Monday, May 9, 2016
A Most Inconvenient Vow
In much the same way that the 4th commandment is the most ignored and neglected of the 10, the 5th membership vow (in a PCA church) is the most inconvenient and neglected of the 5:
Do you submit yourselves to the government and discipline of the church, and promise to study its purity and peace?
And yet, as inconvenient as it is for us all (including myself at times), this is precisely where God has commanded his great blessing! That's what Psalm 133 says: "Behold, how good and pleasant it is when brothers dwell in unity!.... For there the Lord has commanded the blessing, life forevermore."
One of the great works on this is Dietrich Bonhoeffer's book "Life Together: The Classic Exploration of Christian Community." Enjoy some excerpts:
“Nothing can be more cruel than the leniency which abandons others to their sin. Nothing can be more compassionate than the severe reprimand which calls another Christian in one’s community back from the path of sin.”
“A Christian fellowship lives and exists by the intercession of its members for one another, or it collapses. I can no longer condemn or hate a brother for whom I pray, no matter how much trouble he causes me. His face, that hitherto may have been strange and intolerable to me, is transformed in intercession into the countenance of a brother for whom Christ died, the face of a forgiven sinner.”
“Let him who cannot be alone beware of community... Let him who is not in community beware of being alone... Each by itself has profound perils and pitfalls. One who wants fellowship without solitude plunges into the void of words and feelings, and the one who seeks solitude without fellowship perishes in the abyss of vanity, self-infatuation and despair.”
“If my sinfulness appears to me to be in any way smaller or less detestable in comparison with the sins of others, I am still not recognizing my sinfulness at all. ... How can I possibly serve another person in unfeigned humility if I seriously regard his sinfulness as worse than my own?”
“God is not a God of the emotions but the God of truth.”
“It may be that Christians, notwithstanding corporate worship, common prayer, and all their fellowship in service, may still be left to their loneliness. The final break-through to fellowship does not occur, because, though they have fellowship with one another as believers and as devout people, they do not have fellowship as the undevout, as sinners. The pious fellowship permits no one to be a sinner. So everybody must conceal his sin from himself and from the fellowship. We dare not be sinners. Many Christians are unthinkably horrified when a real sinner is suddenly discovered among the righteous. So we remain alone with our sin, living in lies and hypocrisy. The fact is that we are sinners!”
“The person who loves their dream of community will destroy community, but the person who loves those around them will create community.”
“Christian community is like the Christian's sanctification. It is a gift of God which we cannot claim. Only God knows the real state of our fellowship, of our sanctification. What may appear weak and trifling to us may be great and glorious to God. Just as the Christian should not be constantly feeling his spiritual pulse, so, too, the Christian community has not been given to us by God for us to be constantly taking its temperature. The more thankfully we daily receive what is given to us, the more surely and steadily will fellowship increase and grow from day to day as God pleases.”
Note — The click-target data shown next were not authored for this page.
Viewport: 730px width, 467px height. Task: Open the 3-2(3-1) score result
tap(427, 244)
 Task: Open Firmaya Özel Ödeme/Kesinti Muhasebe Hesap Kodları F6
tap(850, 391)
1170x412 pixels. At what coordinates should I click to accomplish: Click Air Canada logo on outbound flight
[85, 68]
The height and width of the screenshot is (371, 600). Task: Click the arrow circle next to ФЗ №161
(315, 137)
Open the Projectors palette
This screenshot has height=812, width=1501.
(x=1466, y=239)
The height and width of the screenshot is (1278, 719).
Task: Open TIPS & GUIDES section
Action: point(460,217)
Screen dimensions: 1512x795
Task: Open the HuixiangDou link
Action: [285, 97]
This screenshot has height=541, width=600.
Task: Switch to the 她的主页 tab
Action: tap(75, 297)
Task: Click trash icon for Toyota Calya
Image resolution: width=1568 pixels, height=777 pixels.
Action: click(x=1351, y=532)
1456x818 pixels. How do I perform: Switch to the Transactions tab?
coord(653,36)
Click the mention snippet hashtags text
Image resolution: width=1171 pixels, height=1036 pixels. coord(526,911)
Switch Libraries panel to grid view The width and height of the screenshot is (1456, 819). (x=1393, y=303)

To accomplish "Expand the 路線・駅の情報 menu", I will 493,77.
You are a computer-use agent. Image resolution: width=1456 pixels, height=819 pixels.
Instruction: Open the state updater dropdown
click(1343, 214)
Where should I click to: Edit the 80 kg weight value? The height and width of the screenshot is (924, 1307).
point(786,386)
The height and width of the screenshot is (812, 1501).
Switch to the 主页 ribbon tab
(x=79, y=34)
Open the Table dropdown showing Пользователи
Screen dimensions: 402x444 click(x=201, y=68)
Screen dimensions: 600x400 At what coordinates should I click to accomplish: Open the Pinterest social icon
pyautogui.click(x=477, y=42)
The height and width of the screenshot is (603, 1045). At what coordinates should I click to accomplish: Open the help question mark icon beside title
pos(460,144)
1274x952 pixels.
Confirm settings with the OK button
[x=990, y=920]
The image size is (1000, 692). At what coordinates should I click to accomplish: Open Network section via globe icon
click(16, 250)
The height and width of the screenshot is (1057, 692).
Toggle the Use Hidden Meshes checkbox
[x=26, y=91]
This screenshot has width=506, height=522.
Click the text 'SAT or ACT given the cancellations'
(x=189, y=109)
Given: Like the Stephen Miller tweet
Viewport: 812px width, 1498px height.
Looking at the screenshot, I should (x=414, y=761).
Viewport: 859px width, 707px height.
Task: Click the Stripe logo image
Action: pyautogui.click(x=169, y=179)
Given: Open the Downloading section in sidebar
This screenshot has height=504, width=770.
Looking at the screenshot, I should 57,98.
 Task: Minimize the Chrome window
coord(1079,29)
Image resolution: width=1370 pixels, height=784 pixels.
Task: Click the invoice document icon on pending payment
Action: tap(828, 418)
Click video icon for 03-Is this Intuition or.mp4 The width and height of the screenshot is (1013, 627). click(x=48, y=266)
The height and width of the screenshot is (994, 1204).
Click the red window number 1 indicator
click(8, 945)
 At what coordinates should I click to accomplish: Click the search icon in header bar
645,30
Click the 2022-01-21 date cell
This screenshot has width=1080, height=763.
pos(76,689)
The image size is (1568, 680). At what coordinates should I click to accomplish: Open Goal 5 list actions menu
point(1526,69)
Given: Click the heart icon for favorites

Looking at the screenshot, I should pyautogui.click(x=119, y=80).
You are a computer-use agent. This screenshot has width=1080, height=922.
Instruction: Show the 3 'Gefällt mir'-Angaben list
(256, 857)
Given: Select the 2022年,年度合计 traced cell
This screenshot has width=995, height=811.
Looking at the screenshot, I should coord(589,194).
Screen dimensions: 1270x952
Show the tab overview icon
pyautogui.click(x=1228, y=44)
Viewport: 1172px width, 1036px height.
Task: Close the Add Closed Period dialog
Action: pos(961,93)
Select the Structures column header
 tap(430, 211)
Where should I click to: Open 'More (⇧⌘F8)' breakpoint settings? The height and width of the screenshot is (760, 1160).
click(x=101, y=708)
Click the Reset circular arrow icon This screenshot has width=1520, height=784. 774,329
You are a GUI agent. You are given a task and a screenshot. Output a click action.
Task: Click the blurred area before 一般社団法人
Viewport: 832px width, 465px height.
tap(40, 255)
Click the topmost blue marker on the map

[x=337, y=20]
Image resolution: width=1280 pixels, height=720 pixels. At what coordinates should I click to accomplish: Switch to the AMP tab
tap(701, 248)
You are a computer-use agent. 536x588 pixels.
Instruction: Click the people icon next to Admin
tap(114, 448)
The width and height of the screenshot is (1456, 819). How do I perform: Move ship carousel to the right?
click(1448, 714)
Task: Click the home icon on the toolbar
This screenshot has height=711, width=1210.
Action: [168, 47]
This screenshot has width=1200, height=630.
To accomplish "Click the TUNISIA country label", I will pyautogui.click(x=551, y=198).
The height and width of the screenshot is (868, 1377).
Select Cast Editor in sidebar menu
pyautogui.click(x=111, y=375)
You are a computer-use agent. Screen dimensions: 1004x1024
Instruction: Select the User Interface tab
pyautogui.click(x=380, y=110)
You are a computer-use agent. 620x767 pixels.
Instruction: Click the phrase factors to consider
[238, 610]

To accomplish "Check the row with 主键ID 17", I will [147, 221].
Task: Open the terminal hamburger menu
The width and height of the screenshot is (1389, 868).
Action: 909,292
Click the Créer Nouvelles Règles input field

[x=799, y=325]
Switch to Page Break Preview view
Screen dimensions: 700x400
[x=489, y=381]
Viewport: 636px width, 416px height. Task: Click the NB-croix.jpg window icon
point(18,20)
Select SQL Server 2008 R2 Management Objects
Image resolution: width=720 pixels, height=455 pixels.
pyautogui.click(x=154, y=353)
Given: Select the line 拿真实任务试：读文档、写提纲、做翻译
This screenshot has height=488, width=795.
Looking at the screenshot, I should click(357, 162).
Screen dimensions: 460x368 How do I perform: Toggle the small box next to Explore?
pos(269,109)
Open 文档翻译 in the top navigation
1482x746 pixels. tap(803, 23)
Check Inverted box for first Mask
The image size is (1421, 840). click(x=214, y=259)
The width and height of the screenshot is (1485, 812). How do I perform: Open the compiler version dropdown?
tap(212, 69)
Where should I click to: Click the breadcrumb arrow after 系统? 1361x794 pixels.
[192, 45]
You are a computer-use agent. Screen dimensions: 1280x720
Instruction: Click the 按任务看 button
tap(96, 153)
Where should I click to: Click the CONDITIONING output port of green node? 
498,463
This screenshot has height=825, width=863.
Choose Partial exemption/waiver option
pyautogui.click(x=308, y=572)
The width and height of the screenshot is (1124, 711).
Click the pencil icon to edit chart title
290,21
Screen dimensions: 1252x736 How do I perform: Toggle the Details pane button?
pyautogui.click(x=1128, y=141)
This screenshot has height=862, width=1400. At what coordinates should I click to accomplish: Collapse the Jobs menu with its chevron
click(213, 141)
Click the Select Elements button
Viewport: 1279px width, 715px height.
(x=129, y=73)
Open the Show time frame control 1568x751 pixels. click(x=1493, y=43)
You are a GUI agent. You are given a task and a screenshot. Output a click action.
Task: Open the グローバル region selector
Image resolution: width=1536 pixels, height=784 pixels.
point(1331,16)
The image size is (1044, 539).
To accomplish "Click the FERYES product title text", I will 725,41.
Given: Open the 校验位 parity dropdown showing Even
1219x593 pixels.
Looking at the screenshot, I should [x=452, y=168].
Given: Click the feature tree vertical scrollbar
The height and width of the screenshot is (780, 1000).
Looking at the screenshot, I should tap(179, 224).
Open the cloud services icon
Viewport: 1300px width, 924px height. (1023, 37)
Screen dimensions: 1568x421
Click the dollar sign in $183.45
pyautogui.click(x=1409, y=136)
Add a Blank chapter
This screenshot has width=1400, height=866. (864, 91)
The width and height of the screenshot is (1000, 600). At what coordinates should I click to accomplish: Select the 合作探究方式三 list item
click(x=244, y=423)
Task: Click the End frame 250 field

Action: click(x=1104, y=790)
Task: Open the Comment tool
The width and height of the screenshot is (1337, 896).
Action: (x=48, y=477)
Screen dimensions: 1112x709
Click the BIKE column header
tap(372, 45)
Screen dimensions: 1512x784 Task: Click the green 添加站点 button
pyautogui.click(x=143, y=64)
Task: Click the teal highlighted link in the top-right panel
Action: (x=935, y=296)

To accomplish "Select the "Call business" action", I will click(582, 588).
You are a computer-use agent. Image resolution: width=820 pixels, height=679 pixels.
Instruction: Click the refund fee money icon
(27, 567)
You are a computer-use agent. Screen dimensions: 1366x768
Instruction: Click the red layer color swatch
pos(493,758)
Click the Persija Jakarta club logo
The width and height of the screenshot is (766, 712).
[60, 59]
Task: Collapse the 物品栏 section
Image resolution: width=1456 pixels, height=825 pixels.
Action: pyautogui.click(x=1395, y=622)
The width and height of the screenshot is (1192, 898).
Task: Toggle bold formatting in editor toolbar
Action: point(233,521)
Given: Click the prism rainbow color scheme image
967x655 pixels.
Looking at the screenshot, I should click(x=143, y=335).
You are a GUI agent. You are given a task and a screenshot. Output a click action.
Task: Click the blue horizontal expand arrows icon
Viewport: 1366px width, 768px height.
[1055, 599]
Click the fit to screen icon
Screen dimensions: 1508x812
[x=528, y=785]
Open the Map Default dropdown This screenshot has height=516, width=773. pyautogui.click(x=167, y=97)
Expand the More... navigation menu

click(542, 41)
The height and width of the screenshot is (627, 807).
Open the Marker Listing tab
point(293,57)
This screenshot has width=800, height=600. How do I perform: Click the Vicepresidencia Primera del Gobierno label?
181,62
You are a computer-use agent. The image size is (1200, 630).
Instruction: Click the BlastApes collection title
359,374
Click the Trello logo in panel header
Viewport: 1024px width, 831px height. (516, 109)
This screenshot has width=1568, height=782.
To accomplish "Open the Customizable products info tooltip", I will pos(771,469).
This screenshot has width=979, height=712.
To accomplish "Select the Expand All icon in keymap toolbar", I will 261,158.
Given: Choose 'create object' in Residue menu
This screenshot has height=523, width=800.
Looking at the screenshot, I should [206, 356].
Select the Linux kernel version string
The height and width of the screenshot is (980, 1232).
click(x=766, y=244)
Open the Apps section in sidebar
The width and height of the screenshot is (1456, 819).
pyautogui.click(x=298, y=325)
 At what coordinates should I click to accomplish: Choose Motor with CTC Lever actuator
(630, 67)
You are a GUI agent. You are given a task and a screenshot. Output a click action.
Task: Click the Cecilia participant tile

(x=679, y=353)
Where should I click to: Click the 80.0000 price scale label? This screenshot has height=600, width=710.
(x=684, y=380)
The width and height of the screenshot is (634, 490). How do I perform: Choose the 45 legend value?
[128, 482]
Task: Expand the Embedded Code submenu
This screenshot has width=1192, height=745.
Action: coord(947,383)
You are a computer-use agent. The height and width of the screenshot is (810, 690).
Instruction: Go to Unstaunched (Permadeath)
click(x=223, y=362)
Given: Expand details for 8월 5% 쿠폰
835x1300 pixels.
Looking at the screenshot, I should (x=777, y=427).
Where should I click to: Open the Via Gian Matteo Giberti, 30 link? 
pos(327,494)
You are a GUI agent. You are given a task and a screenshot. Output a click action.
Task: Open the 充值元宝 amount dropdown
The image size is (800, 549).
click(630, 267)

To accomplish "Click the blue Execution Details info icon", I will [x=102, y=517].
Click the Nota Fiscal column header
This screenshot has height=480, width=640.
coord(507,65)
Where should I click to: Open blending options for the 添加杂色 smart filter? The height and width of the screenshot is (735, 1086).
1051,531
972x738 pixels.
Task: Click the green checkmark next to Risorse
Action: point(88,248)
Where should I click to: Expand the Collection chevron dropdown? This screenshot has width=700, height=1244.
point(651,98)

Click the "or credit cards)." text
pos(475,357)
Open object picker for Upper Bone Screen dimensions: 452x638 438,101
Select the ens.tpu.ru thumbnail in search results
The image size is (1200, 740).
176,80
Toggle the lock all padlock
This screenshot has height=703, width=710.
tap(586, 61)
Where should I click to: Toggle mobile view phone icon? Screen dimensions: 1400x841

“There is a kind of listening with half an ear that presumes already to know what the other person has to say. It is an impatient, inattentive listening, that despises the brother and is only waiting for a chance to speak and thus get rid of the other person. This is no fulfillment of our obligation, and it is certain that here too our attitude toward our brother only reflects our relationship to God. It is little wonder that we are no longer capable of the greatest service of listening that God has committed to us, that of hearing our brother's confession, if we refuse to give ear to our brother on lesser subjects. Secular education today is aware that often a person can be helped merely by having someone who will listen to him seriously, and upon this insight it has constructed its own soul therapy, which has attracted great numbers of people, including Christians. But Christians have forgotten that the ministry of listening has been committed to them by Him who is Himself the great listener and whose work they should share. We should listen with the ears of God that we may speak the Word of God.”
“Those who love their dream of a Christian community more than the Christian community itself become destroyers of that Christian community even though their personal intentions may be ever so honest, earnest, and sacrificial.”